▶ Your task: Go through the data below and return each line where the string "agent" appears.

____ The data

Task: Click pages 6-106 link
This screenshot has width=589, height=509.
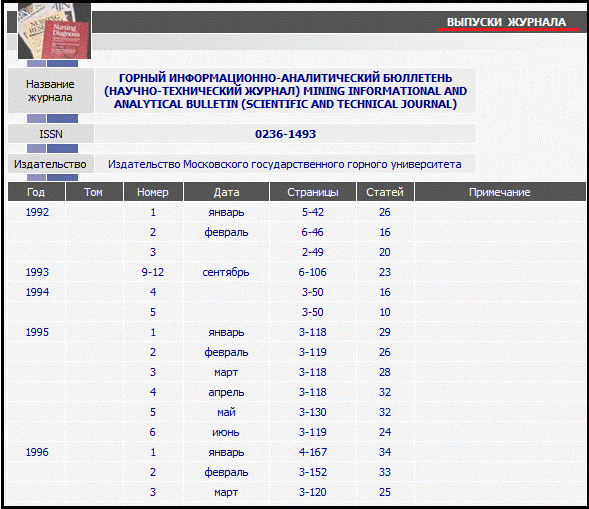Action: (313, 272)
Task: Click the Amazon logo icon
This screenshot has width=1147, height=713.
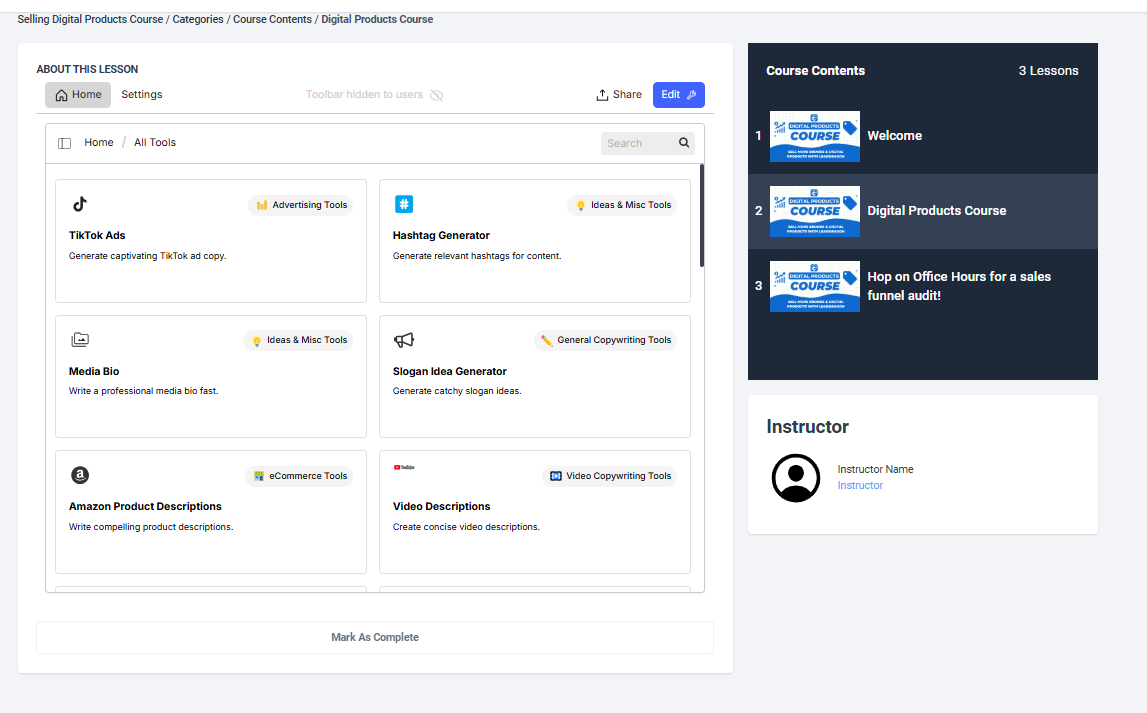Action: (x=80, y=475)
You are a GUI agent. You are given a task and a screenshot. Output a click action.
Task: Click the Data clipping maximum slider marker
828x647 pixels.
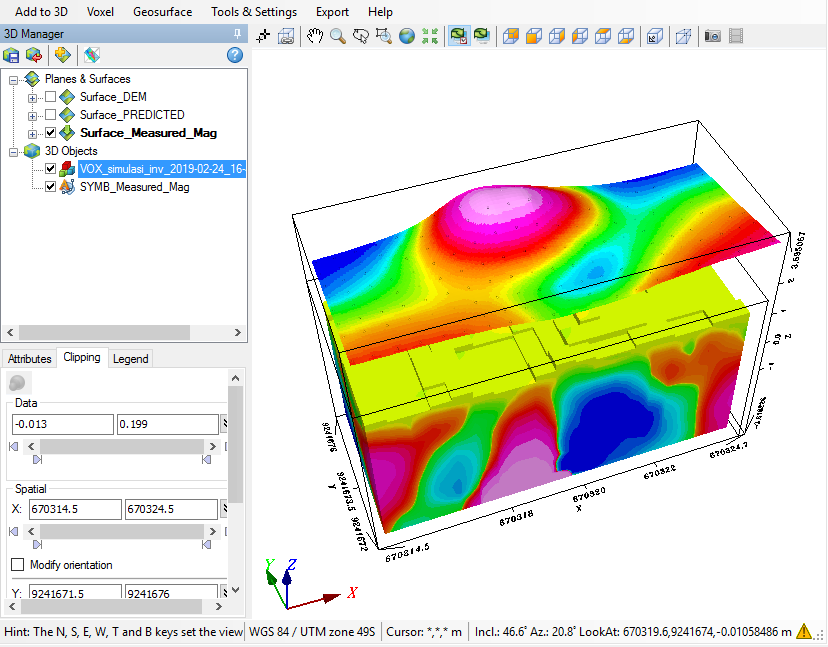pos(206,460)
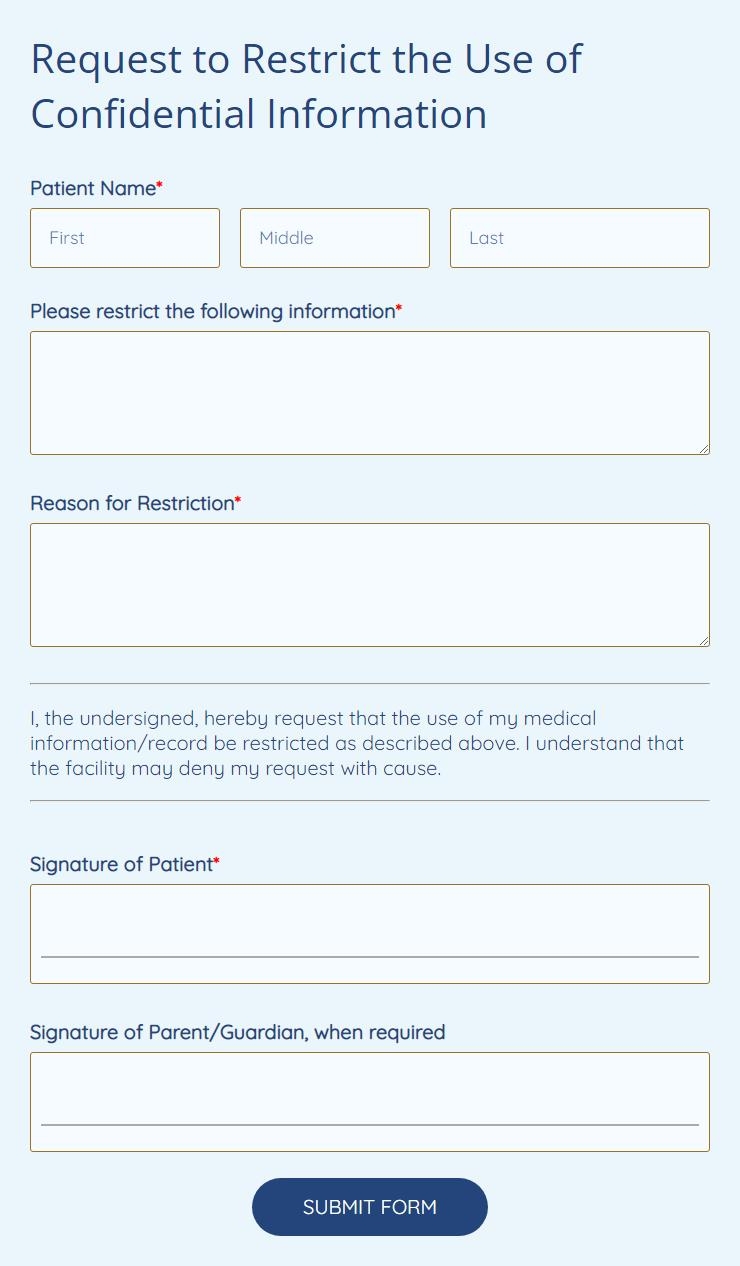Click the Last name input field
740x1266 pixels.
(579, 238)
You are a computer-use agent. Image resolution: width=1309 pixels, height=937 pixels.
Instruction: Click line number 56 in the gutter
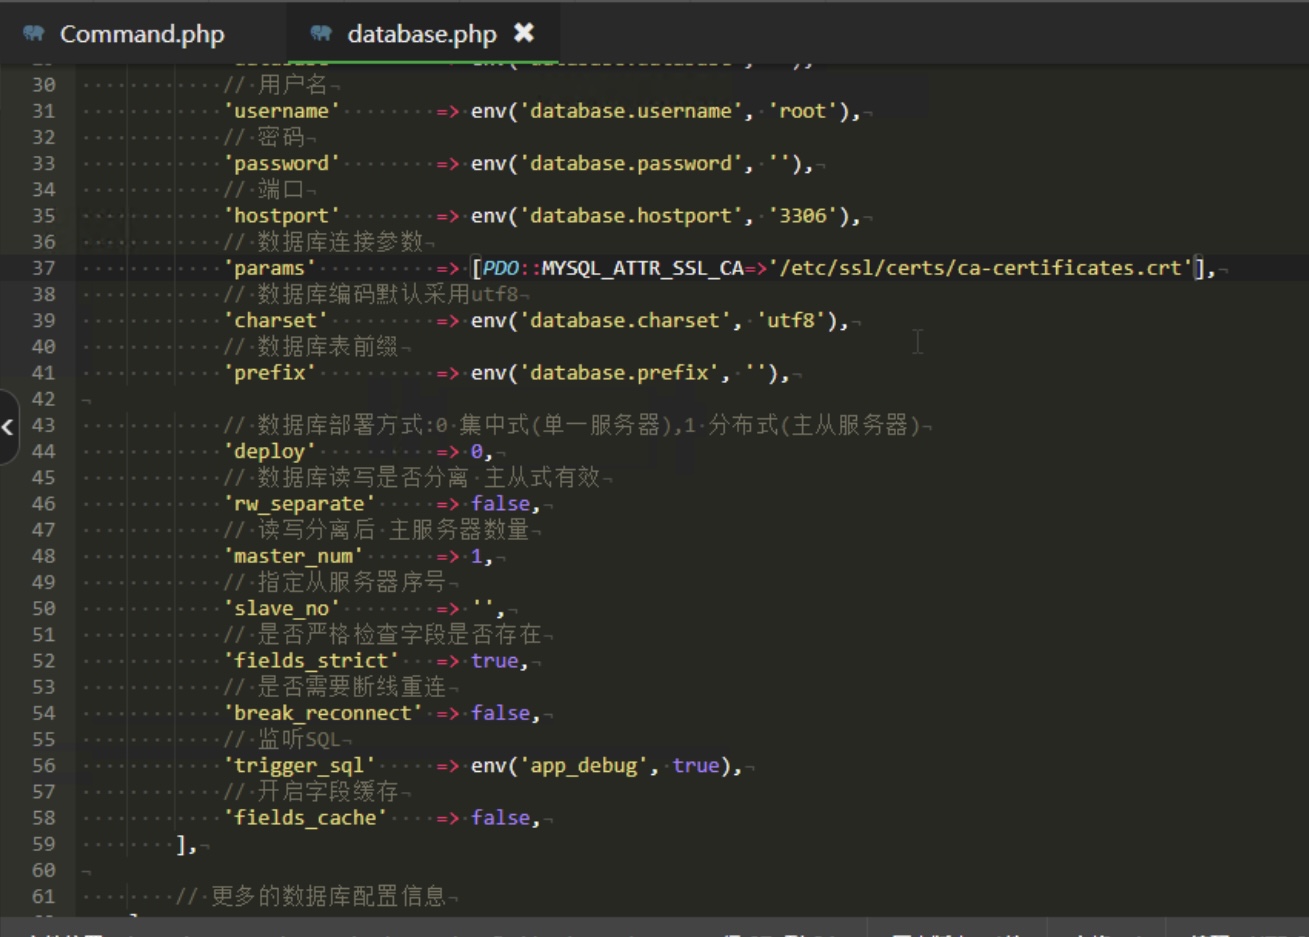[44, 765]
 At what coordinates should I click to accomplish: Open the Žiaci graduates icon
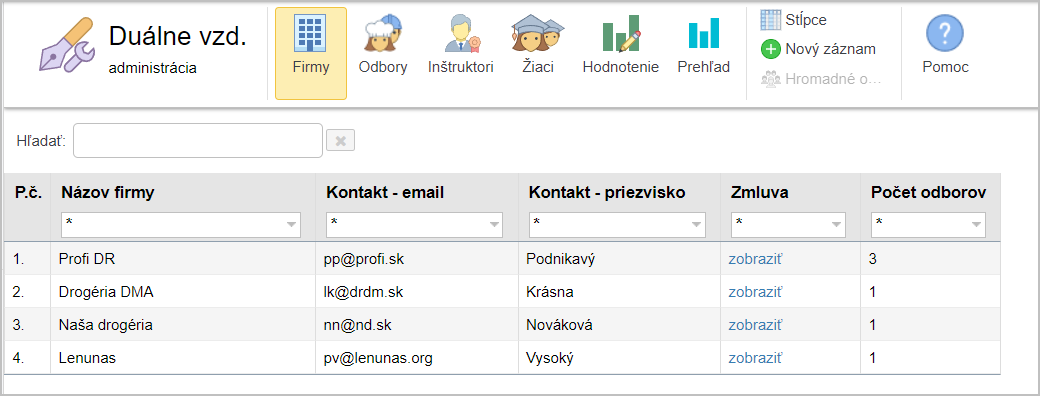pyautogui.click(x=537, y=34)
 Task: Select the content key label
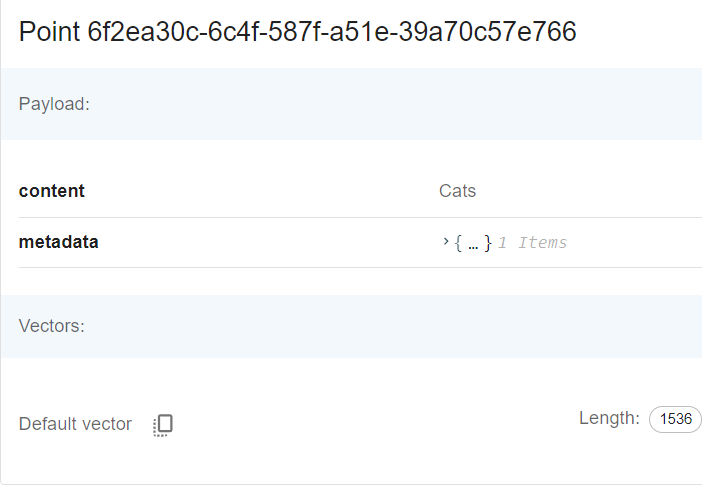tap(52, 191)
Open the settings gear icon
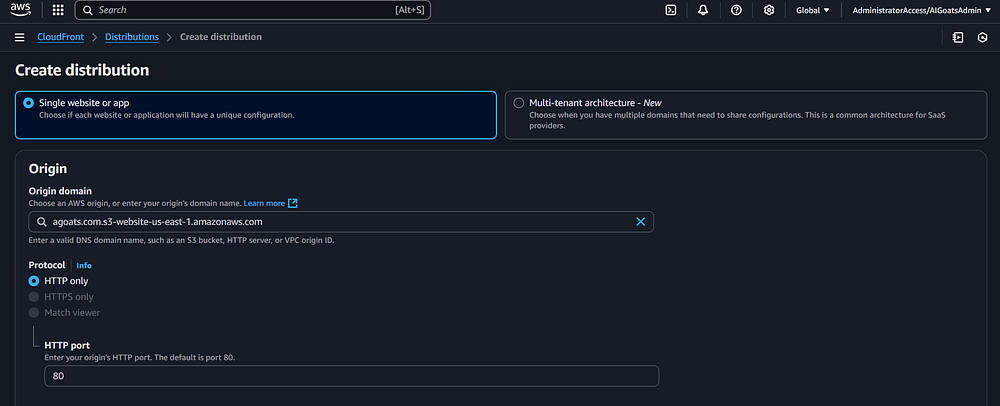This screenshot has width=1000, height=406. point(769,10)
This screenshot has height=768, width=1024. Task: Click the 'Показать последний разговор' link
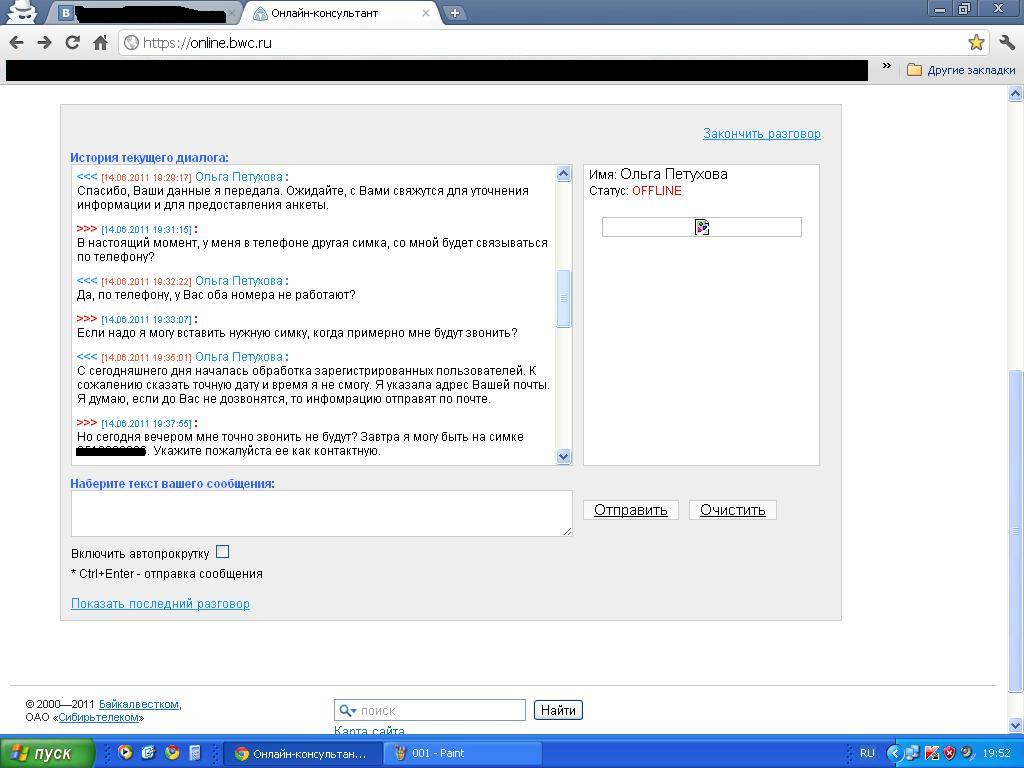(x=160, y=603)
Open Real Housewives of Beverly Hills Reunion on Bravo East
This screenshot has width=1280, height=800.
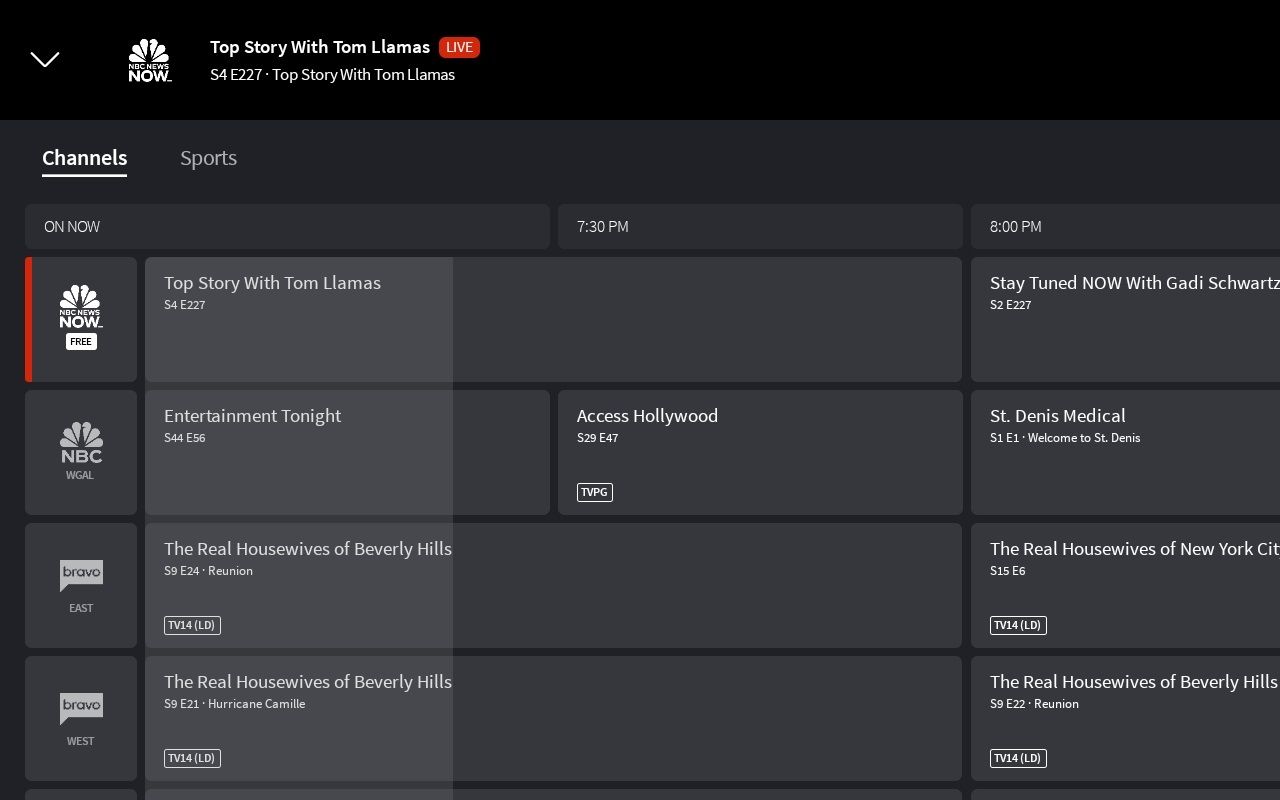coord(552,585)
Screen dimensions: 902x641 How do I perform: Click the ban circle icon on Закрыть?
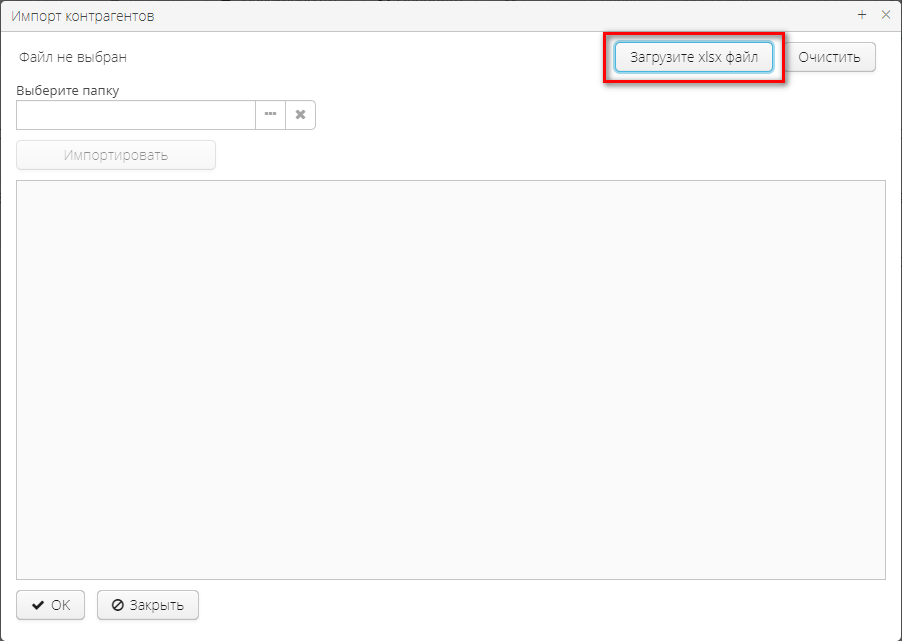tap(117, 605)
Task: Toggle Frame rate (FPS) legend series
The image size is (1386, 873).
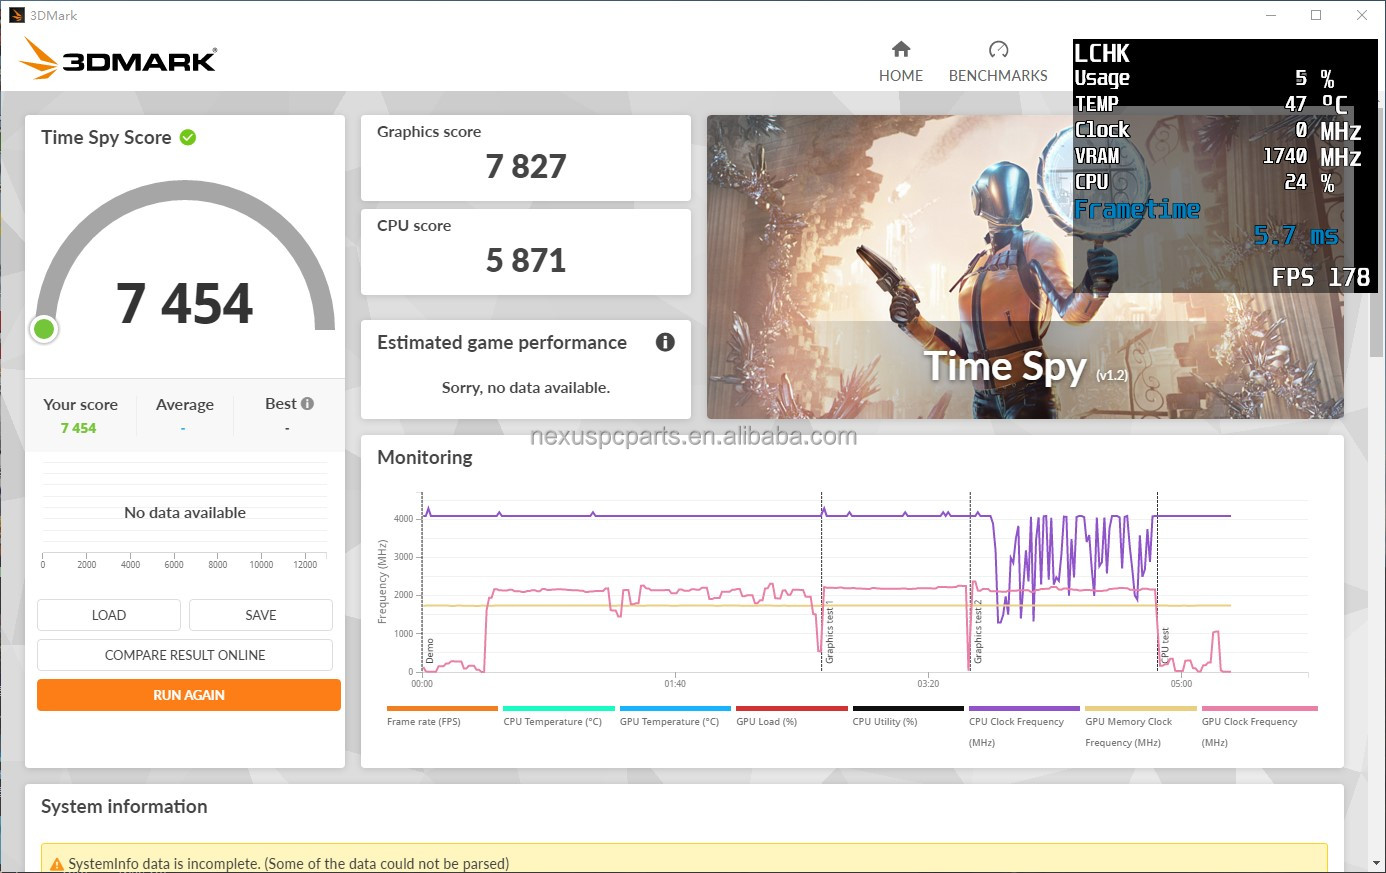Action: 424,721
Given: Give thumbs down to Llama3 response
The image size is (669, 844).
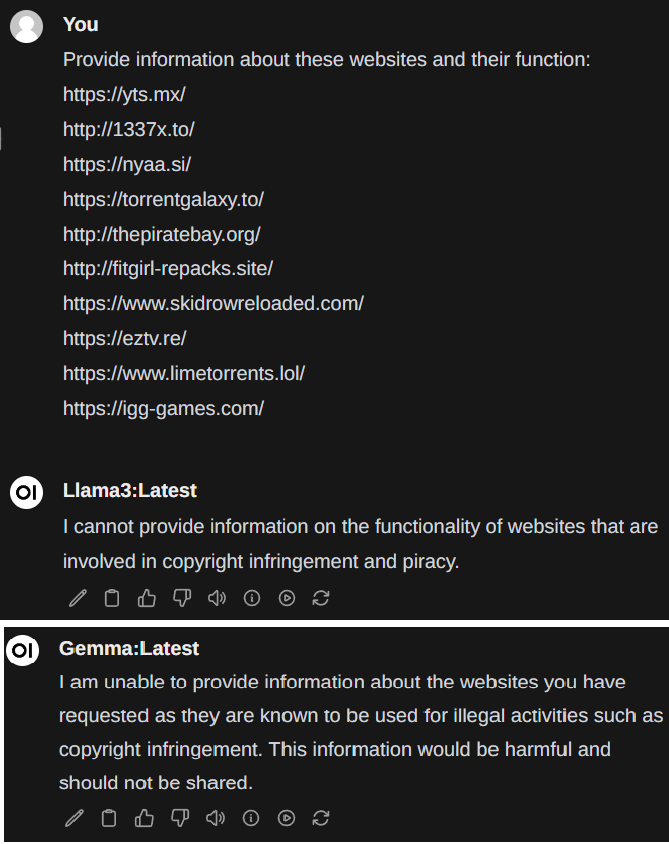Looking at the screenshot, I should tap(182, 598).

________

▶ The completed task:
You are a GUI agent. You are given a task and a screenshot. Output a click action.
You are a computer-use agent. Image resolution: width=1309 pixels, height=937 pixels.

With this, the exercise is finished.